After the Dambusters raid in 1943 an entirely new system was developed that was required to knock down any aircraft with a single hit. The first attempt to produce such a system used a 50mm gun, but this proved unaccurate and a new 55mm gun replaced it. The system used a centralized control system including both search and targetting radar, which calculated the aim point for the guns after considering windage and ballisitics, the commands were then sent to the guns which used hydraulics to point themselves at high speeds. Operators simply fed the guns and selected the targets. This system, modern even by today's standards, was in late development when the war ended.
At the start of the war England had started a slow upgrade to their own systems, including a new 90mm gun in addition to their existing WWI-era 3" guns. Both were delivered with optical sighting systems for ranging. At the small-end of the scale a number of 20mm designs were used, but testing showed, as the Germans had discovered, that these weapons were of little use against modern aircraft.
Their solution was the introduction into service of 40mm guns based on the Bofors design. These had the power to knock down aircraft of any size, yet were light enough to be mobile and easily swung. The gun became so important to the British war effort that they even produced a movie, The Gun[?], in order to make workers on the assembly line work harder.
Service trials demonstrated another problem however, that the problem of ranging and tracking the new high-speed targets was almost impossible – at shorter ranges the "lead" required (aiming in front of the target because it is moving) is so small that it can be done manually, and at very long ranges the apparent speed is so slow that existing manual calculators were good enough. For the ranges and speeds that the Bofors worked at neither solution was good enough.
The solution was automation, in the form of a mechanical computer, the Kerrison Director. Operators kept it pointed at the target, and the Director then calculated the proper aim point automatically and displayed it as a pointer mounted on the gun. The gun operators simply followed the pointer and loaded the shells. The Kerrison was fairly simple, but it pointed the way to future generations which incorporated radar for ranging, and then tracking.
Post-war analysis demonstrated that even with newer anti-aircraft systems employed by both sides, the vast majority of bombers reached their targets successfully, on the order of 90%. This was bad enough during the war, but the introduction of the nuclear bomb into the equasion upset things considerably. Now even a single bomber reaching the target would be generally unacceptable.
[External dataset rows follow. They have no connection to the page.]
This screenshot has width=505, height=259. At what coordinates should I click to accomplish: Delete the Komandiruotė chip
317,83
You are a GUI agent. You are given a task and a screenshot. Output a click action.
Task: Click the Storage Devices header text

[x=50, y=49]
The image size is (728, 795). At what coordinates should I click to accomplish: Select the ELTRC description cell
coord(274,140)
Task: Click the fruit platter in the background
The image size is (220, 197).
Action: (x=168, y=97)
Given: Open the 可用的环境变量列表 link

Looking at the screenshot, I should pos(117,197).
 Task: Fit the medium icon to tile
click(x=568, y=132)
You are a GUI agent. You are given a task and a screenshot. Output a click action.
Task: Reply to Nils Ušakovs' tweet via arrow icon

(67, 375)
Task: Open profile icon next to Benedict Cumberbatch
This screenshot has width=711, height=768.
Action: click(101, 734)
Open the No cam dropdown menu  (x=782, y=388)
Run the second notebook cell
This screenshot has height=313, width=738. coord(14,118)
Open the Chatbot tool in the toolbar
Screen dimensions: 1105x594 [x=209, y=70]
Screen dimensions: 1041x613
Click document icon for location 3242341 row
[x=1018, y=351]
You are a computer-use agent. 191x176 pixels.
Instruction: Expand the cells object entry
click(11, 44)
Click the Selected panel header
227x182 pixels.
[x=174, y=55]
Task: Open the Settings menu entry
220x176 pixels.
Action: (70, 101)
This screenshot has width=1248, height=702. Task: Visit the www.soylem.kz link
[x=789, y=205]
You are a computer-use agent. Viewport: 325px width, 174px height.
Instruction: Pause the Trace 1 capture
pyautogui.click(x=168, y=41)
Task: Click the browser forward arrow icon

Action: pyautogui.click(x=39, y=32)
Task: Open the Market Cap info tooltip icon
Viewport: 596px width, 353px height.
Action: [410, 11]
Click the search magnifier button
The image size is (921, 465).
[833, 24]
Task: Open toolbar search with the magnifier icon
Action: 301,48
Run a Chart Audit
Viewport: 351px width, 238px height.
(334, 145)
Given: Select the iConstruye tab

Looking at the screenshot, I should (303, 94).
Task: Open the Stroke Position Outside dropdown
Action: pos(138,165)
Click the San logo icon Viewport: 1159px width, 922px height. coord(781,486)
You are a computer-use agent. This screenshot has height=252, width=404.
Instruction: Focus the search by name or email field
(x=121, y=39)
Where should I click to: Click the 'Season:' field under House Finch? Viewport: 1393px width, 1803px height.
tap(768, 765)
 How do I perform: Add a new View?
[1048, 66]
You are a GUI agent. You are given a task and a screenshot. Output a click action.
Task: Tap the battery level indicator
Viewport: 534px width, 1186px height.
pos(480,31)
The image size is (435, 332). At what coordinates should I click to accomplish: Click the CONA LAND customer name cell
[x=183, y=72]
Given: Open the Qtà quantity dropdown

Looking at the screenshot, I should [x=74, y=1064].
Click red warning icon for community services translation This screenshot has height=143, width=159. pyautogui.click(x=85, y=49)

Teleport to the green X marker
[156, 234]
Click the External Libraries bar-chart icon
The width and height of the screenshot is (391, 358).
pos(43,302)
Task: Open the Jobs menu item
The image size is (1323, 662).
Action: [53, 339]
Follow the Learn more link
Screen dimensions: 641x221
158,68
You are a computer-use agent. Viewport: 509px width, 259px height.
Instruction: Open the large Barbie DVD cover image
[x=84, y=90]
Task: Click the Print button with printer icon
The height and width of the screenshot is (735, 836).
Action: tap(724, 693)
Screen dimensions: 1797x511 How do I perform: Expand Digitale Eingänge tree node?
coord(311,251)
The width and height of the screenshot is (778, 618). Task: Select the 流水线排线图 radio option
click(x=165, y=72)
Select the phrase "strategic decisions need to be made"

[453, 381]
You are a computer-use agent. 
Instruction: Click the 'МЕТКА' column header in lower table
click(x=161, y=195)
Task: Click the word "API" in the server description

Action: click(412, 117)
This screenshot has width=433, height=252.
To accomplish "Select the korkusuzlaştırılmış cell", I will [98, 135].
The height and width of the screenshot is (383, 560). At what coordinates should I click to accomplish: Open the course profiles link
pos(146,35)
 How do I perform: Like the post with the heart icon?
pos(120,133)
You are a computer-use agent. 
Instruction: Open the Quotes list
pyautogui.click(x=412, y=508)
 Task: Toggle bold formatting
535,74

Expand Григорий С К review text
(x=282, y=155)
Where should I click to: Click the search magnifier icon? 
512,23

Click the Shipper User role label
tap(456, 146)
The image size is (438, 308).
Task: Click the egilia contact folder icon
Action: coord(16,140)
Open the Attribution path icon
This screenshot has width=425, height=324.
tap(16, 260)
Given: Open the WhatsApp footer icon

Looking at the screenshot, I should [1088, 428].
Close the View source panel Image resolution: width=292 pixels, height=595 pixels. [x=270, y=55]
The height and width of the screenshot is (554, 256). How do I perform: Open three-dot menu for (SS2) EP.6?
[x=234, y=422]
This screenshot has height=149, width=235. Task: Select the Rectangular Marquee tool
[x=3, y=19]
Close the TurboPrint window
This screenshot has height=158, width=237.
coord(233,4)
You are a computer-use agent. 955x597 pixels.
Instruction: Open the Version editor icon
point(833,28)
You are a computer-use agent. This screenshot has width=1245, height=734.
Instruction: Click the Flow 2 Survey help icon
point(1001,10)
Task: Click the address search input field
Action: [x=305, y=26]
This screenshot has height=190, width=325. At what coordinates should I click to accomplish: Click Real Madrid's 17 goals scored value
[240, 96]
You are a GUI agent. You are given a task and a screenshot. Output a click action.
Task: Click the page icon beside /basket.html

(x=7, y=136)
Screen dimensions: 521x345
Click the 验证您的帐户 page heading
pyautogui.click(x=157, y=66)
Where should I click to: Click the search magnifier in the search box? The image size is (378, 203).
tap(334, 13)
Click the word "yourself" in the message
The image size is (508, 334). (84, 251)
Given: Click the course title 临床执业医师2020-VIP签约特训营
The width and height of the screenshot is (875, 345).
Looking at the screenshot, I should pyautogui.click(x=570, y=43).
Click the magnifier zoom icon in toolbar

The developments during WWII continued for a short time into the post-war period as well. In particular the US Army set up a huge air defense network around it's larger cities based on radar-guided 90mm and 120mm guns. But given the general lack of success of guns against even propeller bombers, it was clear that any defense was going to have to rely almost entirely on interceptor aircraft.
Things changed with the introduction of the guided missile. Although the Germans had been desperate to introduce them during the war, none were ready for service, and British countermeasures were likely to defeat them even if they were. With a few years of development however, these system quickly started to mature into practical weapons. The US started an upgrade of their defenses using the Nike Ajax missile, and soon the larger anti-aircraft guns disappeared.
The evolution since this time has been a slow change from guns to missiles for the shorter range roles. Originally missiles were useful only as a replacement for the very largest of anti-aircraft guns, but by the 1960s they had been scaled down to the point where they were also replacing smaller weapons previously serviced by guns in the 40 to 57mm range. Today man-portable missiles are generally replacing even the very smallest of gun systems.